Artie turned to the guard, who nodded solemnly.
"I think that's a yes to both," Artie said. "I think I can hear her yelling from up here."
"I'm not going down there," Frank shook his head. "No way. Just tell her to go home. Tell her there's no women up here, and I'll be along later."
Artie said, "He says she's in no shape to drive."
"Damn it, Frank, she's your wife," Momo said. "Take care of it." But Frank made no move to get up. His face was as pale as his hat.
"Perhaps I can help," Lucky suggested. "I'll have my driver take her home. I'm sure he wouldn't mind. Excuse me for the moment." He rose from the table, taking out his cell phone, and stepped out onto the balcony to call Carlos.
Carlos Herrara wasn't too upset at being wakened, though he'd been asleep for less than a couple hours. He was half-expecting it. When Lucky had left with the young girl, he'd told Carlos to gas up the limo and then get some sleep--they might be needing to leave in a hurry.
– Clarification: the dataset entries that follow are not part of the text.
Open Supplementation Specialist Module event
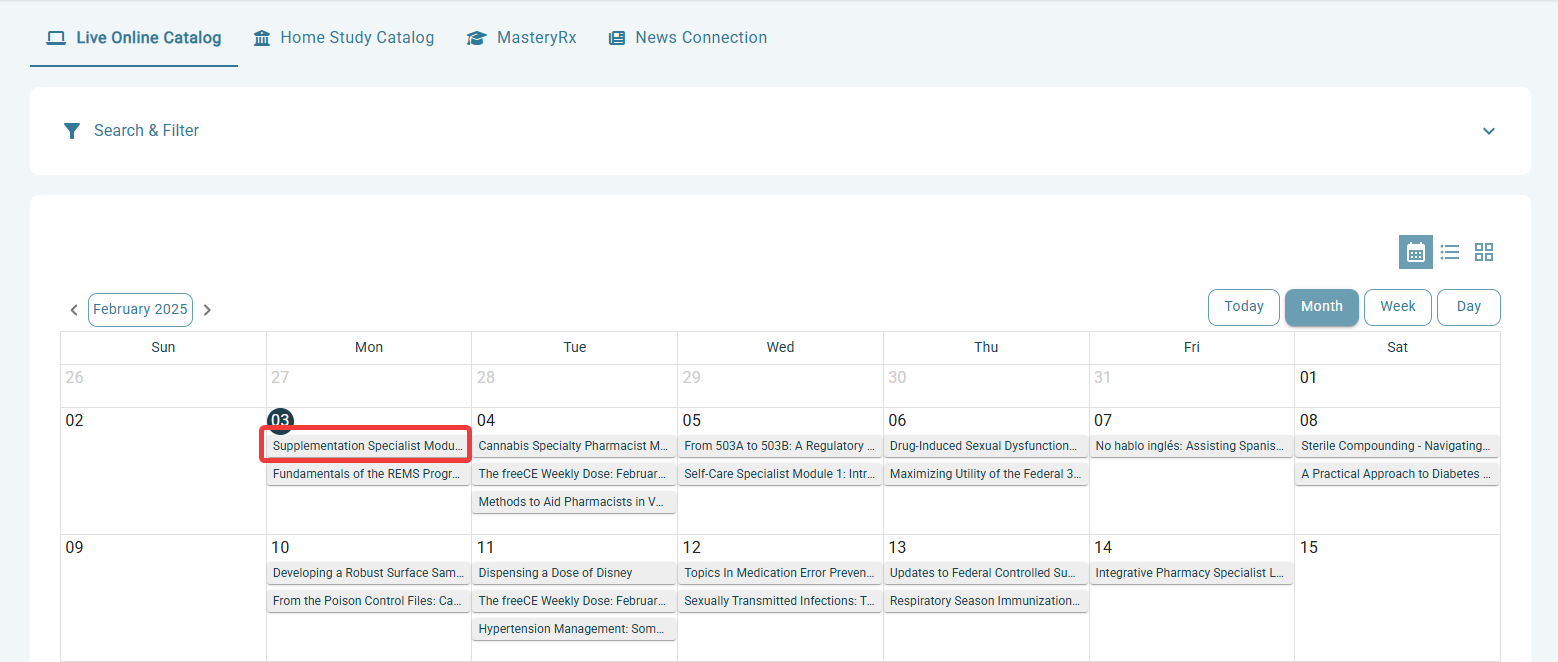Screen dimensions: 1558x662 pos(368,446)
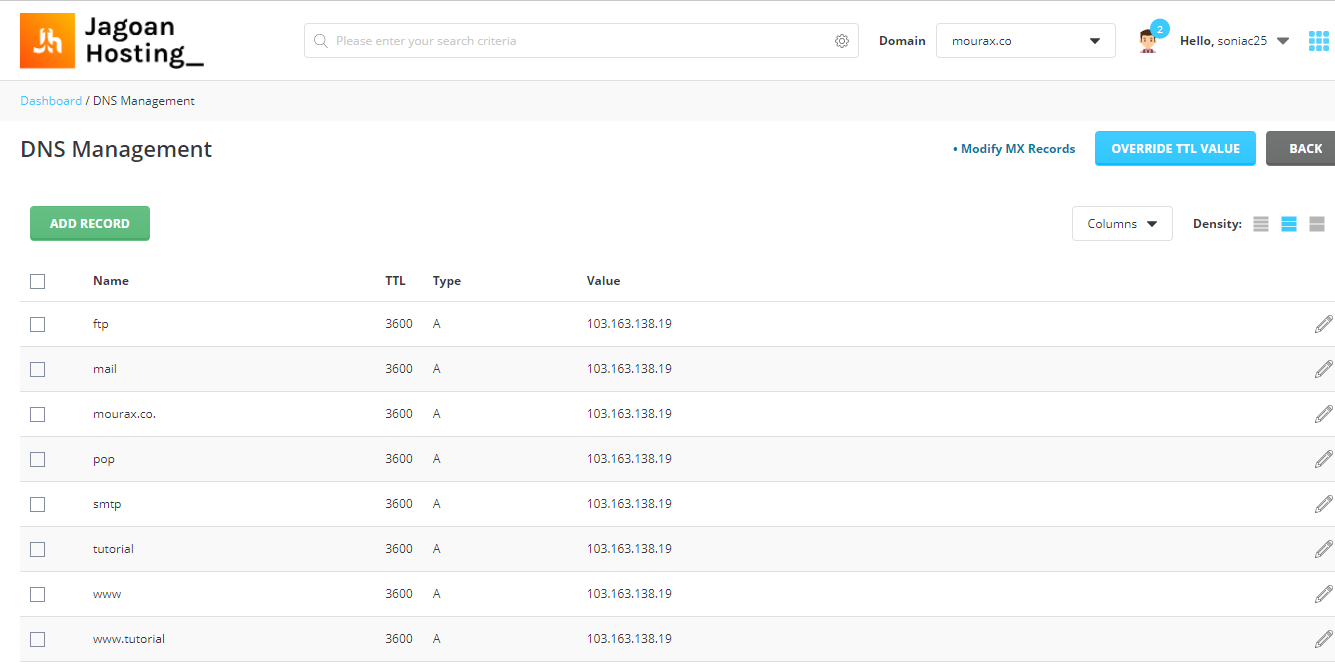Screen dimensions: 1335x667
Task: Click the ADD RECORD button
Action: coord(90,223)
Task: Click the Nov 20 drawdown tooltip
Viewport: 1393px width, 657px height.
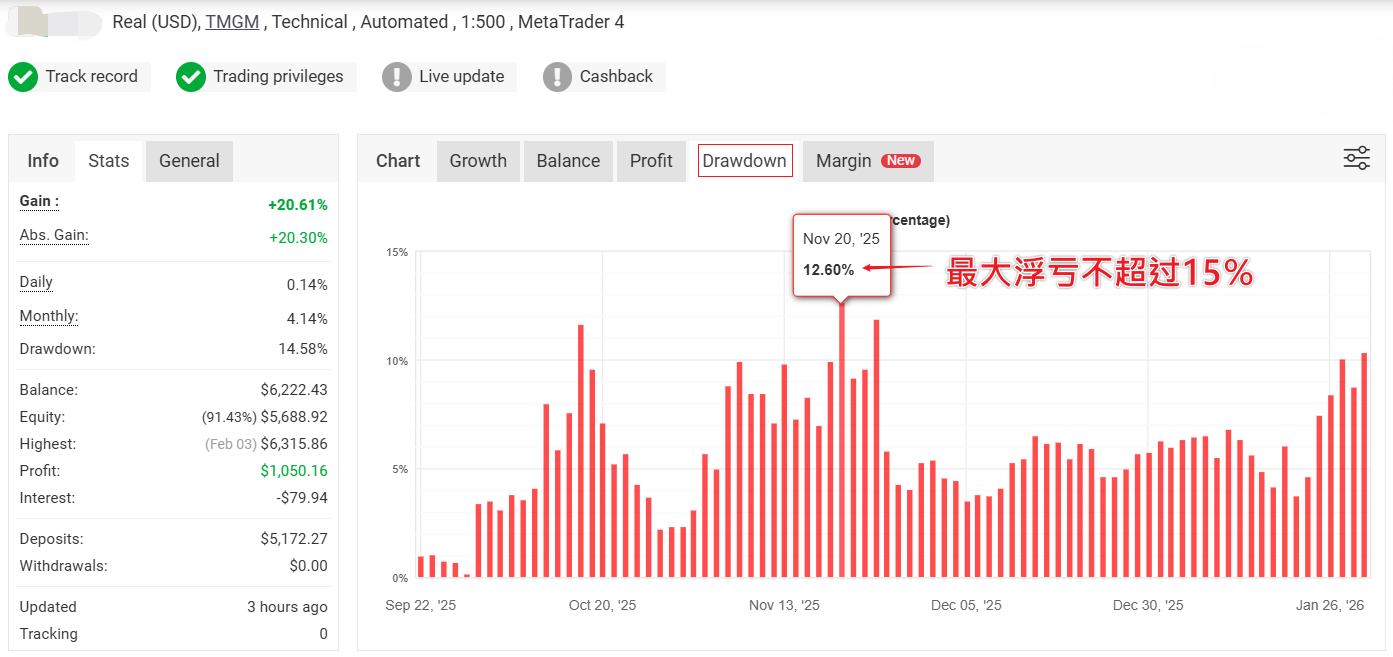Action: pyautogui.click(x=841, y=253)

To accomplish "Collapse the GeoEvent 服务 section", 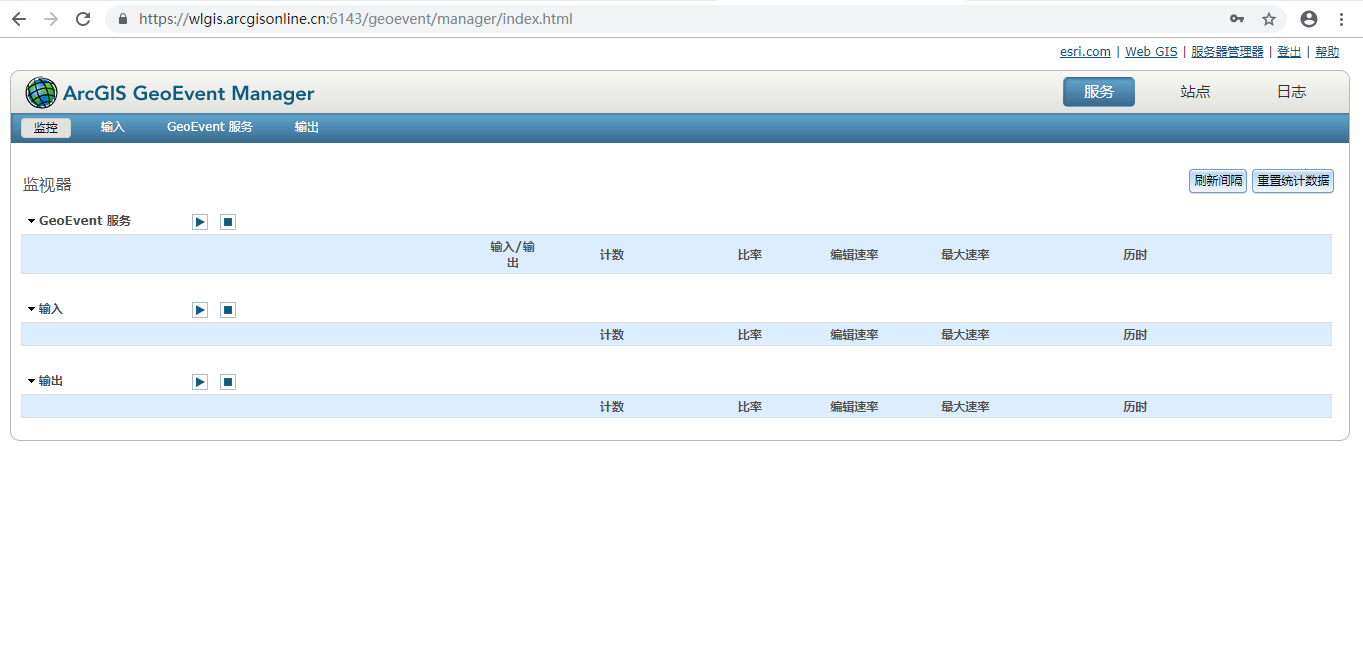I will tap(30, 220).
Carlos didn't know exactly what Lucky was up to, but he didn't need to know all the details to know it was something that was more than likely to blow up in his face, and usually in the middle of the night, if experience was any guide.
"All goes well," Lucky assured him. "I have covered the football bets. However, there is now a small complication. One of the player's wives is downstairs at the third floor elevator causing a hell and disrupting the game. Can you take her home?"
"No problem, boss. Go back to your game. It is already taken care of."
Throwing on his suit coat--he had gone to sleep in his clothes--and shoes, he went upstairs. He heard her before he saw her. The woman was pacing the landing on the third floor. The elevator was just coming back down. She accosted the security guard as he got out, her brassy voice echoing down the corridor.
"Well? Did you tell him I was here? Where the hell is he, then?"
"Si, missus, I tell him. But he is very busy at the moment," the guard patted the air with his hands. "He cannot come down right now."
"Well, that's just not fucking good enough. You're gonna goddamn take me up there right now!"
Carlos came up behind her and took her gently by the arm. "Ma'am?"
"Who the hell are you?" she spun on him. "Take your fucking hands off me." She was taller than Carlos, almost two meters, he guessed, a beautiful woman with an athletic look. Her shoulders, bare in her black mid-thigh cocktail dress, showed some definition and her calves swelled attractively over her three-inch heels.